In this blog, we will see how to integrate Harbor with external LDAP.
Note: Authentication mode in harbor can only be updated during initial installation. To change this, you will have to re-install the harbor vm.
Update Harbor Tile:
Login to the operations manager and select the harbor tile
Go to settings > Authentication and select LDAP. Once done, click on save.
Now, click on review pending changes
Click on apply changes
Once the harbor vm is installed successfully, login to the GUI by going to https://harbor-fqdn, use the default admin user to login.
Note: We have not looked into the other settings needed for harbor vm installation in this blog. We will discuss that in a different blog post.
Under Administration, go to Configuration and select the Authentication tab. Use the Auth Mode drop-down menu to select LDAP.
Enter information about your LDAP server as below. Once done, click on save.

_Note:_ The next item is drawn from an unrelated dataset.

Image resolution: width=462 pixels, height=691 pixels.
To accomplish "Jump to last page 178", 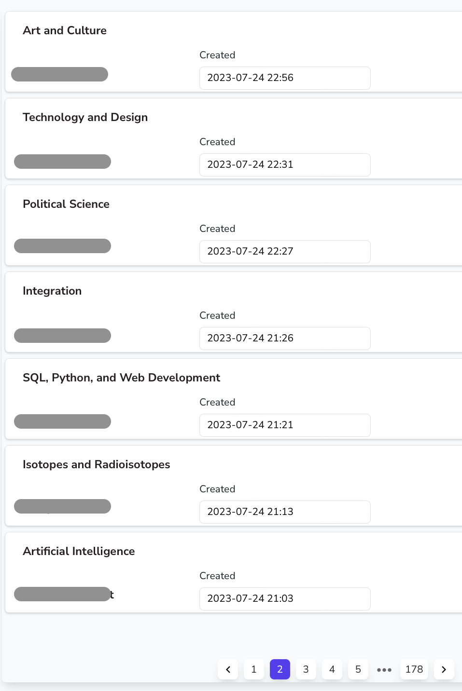I will pos(414,669).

LDAP Search DN and LDAP Search Password: When a user logs in to Harbor with their LDAP username and password, Harbor uses these values to bind to the LDAP/AD server
LDAP Base DN: Harbor looks up the user under the LDAP Base DN entry, including the subtree
LDAP Filter: The filter to search for LDAP/AD users
LDAP UID: An attribute, for example uid, or cn, that is used to match a user with the username
LDAP Scope: The scope to search for LDAP/AD users
Configure the group settings if you would like to configure user authentication with LDAP groups.

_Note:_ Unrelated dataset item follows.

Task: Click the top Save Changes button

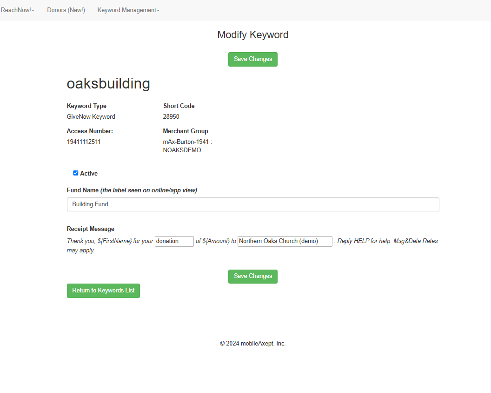Action: (252, 59)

LDAP Group Base DN: The base DN from which to lookup a group in LDAP/AD
LDAP Group Filter: The filter to search for LDAP/AD groups
LDAP Group GID: The attribute used to name an LDAP/AD group
LDAP Group Admin DN: All LDAP/AD users in this group DN have Harbor system administrator privileges
LDAP Group Membership: The user attribute usd to identify a user as a member of a group
LDAP Scope: The scope to search for LDAP/AD groups
Once the LDAP settings are saved, click on Projects and select the project.
Go to Members tab and click on add group icon as in the below screenshot.
Select Add a group from LDAP to project member option. Updated the LDAP group DN and a name for the group. Also select a role from the drop down menu. Once done, click save.
Now we can see the PKSadmin LDAP group is added as member. Click on add user icon to add a LDAP user.
Type the name of the LDAP user and select a role. Once done, click on OK.
LDAP user is added successfully.
Select the user and click on SET AS ADMIN to give it admin rights.
The user has administrator rights now.
Now lets login to harbor with the LDAP user we have added.
In the below screenshot, we can see that we have successfully logged into harbor with the LDAP user that is added.